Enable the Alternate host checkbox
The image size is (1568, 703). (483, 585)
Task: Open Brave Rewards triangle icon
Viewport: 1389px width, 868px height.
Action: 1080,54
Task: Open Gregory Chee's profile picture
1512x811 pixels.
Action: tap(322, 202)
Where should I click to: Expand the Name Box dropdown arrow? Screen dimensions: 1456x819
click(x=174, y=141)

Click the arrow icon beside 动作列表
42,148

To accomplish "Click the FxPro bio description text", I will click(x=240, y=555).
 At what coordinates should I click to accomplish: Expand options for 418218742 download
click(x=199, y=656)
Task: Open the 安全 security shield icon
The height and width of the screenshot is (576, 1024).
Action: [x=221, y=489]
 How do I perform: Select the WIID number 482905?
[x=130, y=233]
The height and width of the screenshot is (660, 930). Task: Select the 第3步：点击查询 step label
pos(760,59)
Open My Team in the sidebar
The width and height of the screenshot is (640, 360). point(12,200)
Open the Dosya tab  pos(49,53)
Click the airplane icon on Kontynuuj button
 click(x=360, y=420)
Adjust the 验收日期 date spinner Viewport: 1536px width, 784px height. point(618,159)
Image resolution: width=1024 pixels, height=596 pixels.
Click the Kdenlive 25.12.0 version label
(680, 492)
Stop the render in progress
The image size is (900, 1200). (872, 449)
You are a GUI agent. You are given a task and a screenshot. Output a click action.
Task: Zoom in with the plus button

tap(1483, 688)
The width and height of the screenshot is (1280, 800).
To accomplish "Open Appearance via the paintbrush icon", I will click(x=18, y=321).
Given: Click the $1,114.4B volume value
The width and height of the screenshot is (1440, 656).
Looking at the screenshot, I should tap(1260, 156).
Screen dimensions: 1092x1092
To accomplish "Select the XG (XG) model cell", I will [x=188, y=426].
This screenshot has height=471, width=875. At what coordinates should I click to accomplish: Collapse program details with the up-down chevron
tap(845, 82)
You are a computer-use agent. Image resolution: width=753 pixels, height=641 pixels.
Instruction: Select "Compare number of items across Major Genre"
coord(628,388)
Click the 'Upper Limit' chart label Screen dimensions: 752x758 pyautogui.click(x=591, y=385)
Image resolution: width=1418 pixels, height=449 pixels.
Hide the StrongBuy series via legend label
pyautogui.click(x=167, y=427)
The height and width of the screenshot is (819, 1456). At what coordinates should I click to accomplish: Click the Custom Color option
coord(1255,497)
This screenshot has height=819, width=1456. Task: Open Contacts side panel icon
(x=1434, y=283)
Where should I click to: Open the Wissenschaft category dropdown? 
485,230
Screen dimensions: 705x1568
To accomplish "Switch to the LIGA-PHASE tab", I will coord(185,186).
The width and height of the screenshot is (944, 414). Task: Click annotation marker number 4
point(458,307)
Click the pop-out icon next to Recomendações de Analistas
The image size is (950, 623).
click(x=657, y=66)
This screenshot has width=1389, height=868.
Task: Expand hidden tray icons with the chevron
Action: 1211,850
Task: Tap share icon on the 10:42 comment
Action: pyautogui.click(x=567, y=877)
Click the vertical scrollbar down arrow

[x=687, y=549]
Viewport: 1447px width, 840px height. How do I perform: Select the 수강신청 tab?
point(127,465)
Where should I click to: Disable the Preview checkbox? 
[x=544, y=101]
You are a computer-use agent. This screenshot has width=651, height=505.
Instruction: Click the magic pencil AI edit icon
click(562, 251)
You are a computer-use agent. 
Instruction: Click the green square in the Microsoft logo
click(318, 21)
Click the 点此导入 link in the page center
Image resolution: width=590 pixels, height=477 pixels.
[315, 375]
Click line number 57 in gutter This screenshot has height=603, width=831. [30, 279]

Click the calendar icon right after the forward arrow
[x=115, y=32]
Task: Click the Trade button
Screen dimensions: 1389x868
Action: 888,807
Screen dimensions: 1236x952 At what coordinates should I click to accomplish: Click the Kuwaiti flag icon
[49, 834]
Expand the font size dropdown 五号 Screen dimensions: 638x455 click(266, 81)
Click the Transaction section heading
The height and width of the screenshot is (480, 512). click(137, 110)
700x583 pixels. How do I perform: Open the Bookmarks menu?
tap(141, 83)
- - - - -
## WHAT THE TASK REQUIRES
Copy out, with no changes, the lines of the material above, starting at the line containing "Viewport: 1447px width, 840px" and ending at the line containing "Click line number".

## TASK RESULT
Viewport: 1447px width, 840px height. How do I perform: Select the 수강신청 tab?
point(127,465)
Where should I click to: Disable the Preview checkbox? 
[x=544, y=101]
You are a computer-use agent. This screenshot has width=651, height=505.
Instruction: Click the magic pencil AI edit icon
click(562, 251)
You are a computer-use agent. 
Instruction: Click the green square in the Microsoft logo
click(318, 21)
Click the 点此导入 link in the page center
Image resolution: width=590 pixels, height=477 pixels.
[315, 375]
Click line number 57 in gutter This screenshot has height=603, width=831. [30, 279]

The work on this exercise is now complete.